O objetivo aqui é delinear as contribuições deste trabalho, destacando os aspectos de originalidade e relevância dos resultados por ele alcançados. Portanto, não se trata mais de repetir as conclusões já apresentadas nos capítulos anteriores. Além dos aspectos de originalidade e relevância, cabe salientar as possibilidades de continuidade do trabalho que foi realizado, destacando os resultados que seriam então esperados. Esta análise final foi dividida em três eixos: o eixo da análise pedagógica que foi realizada; o eixo da análise ergonômica e também as relações que foram percebidas entre os mesmos.
Tudo isto condiz com o entendimento de que a autonomia é a vocação (a qual Freire diz ser ontológica) que o ser humano tem de transformar o mundo ou o ambiente em que vive. É claro que para transformar é necessário antes ter a habilidade cognitiva de conceber a transformação pretendida e, portanto, de entender primeiro a realidade a ser transformada.
Mas, conceber não é suficiente, uma vez que a transcendência precisa ser exercitada na prática. Daí que, nas relações de opressão há a morte do processo cognitivo, donde, só há autonomia nas relações cooperativas. A cooperação, a autonomia, e o desenvolvimento cognitivo são aspectos de um processo único.
A relação entre a autonomia e a cooperação também pode ser observada no fato de que o exercício da transcendência, seja ele o enfrentamento entre sujeito e objeto, ou a promoção de mudança ética, gera crise e ansiedade, e que esta crise é muito mais facilmente superada nas relações cooperativas.
Autonomia então não significa isolamento. Autonomia é, pelo contrário, a capacidade de superação dos pontos de vistas, de compartilhamento de escalas de valores e de sistemas simbólicos, de estabelecimento conjunto de metas e estratégias, que está presente nas relações cooperativas.
Piaget com muita sabedoria demonstrou que nas relações cooperativas, o respeito mútuo é uma exigência.
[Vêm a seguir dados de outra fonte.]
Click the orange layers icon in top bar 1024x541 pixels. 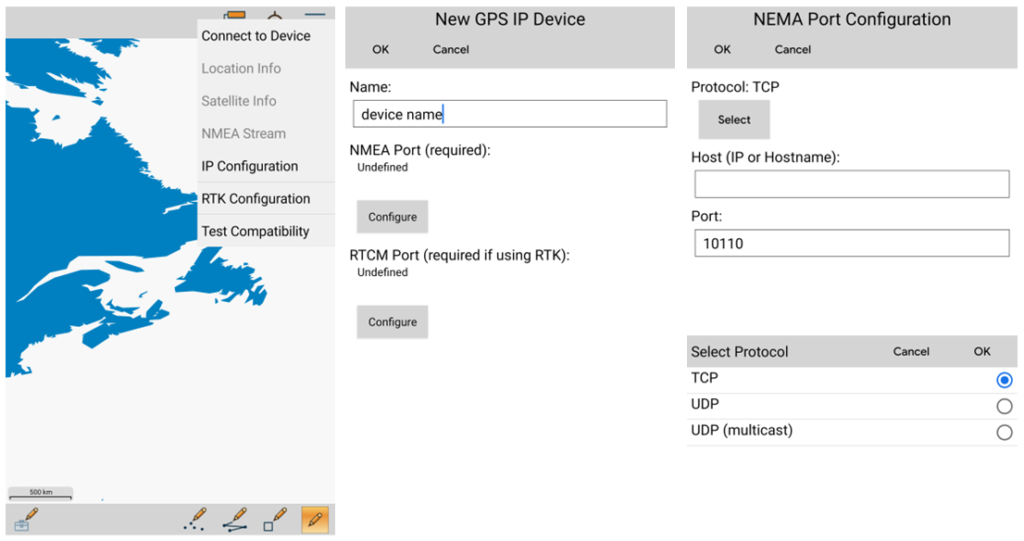(x=235, y=15)
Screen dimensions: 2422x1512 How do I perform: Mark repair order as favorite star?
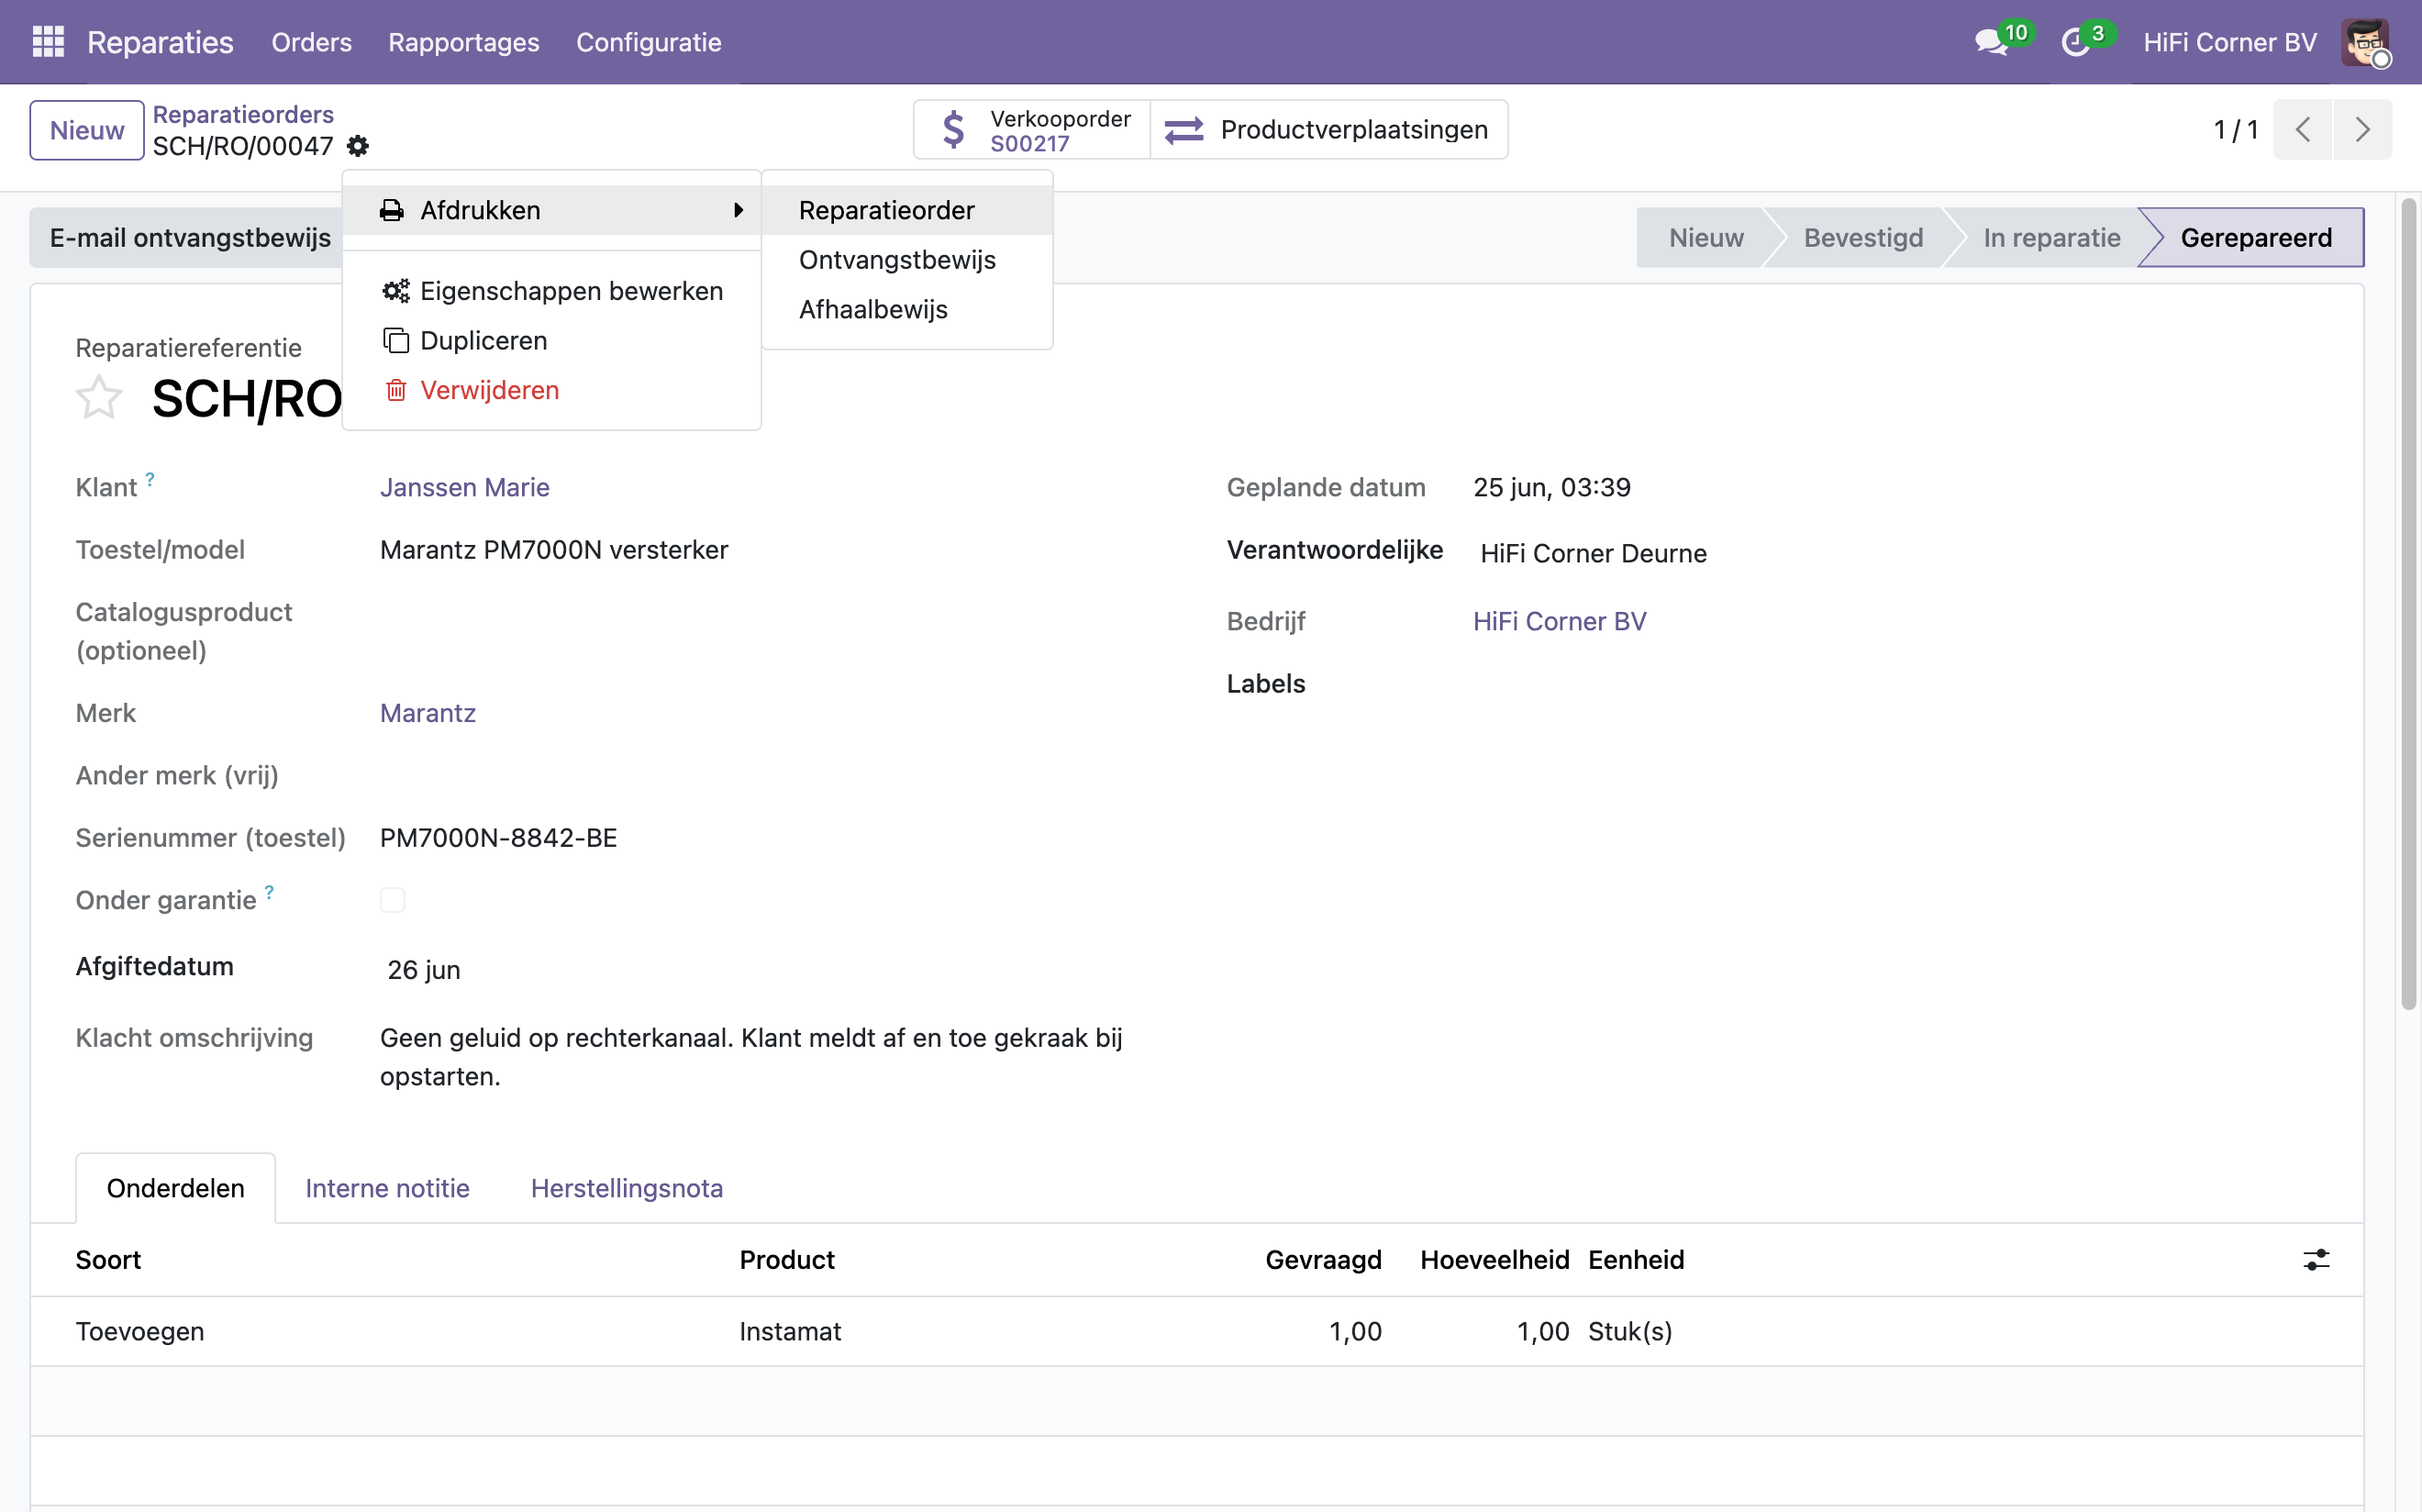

Para ele, o respeito mútuo se dá no equilíbrio entre os respeitos que os parceiros endereçam um ao outro na troca inter-individual. O trabalho que aqui se relata, contribuiu para estabelecer também a importância de considerar novas dimensões de respeito. Além do equilíbrio percebido por Piaget, é necessário também considerar a existência de um outro, este refere-se à equivalência entre a intensidade do respeito endereçado ao parceiro e do respeito endereçado a si próprio. Os resultados da situação experimental investigada mostraram com muita clareza que as atitudes autônomas emergiam em paralelo ao estabelecimento de melhores níveis de equilíbrio nesta nova dimensão de respeito.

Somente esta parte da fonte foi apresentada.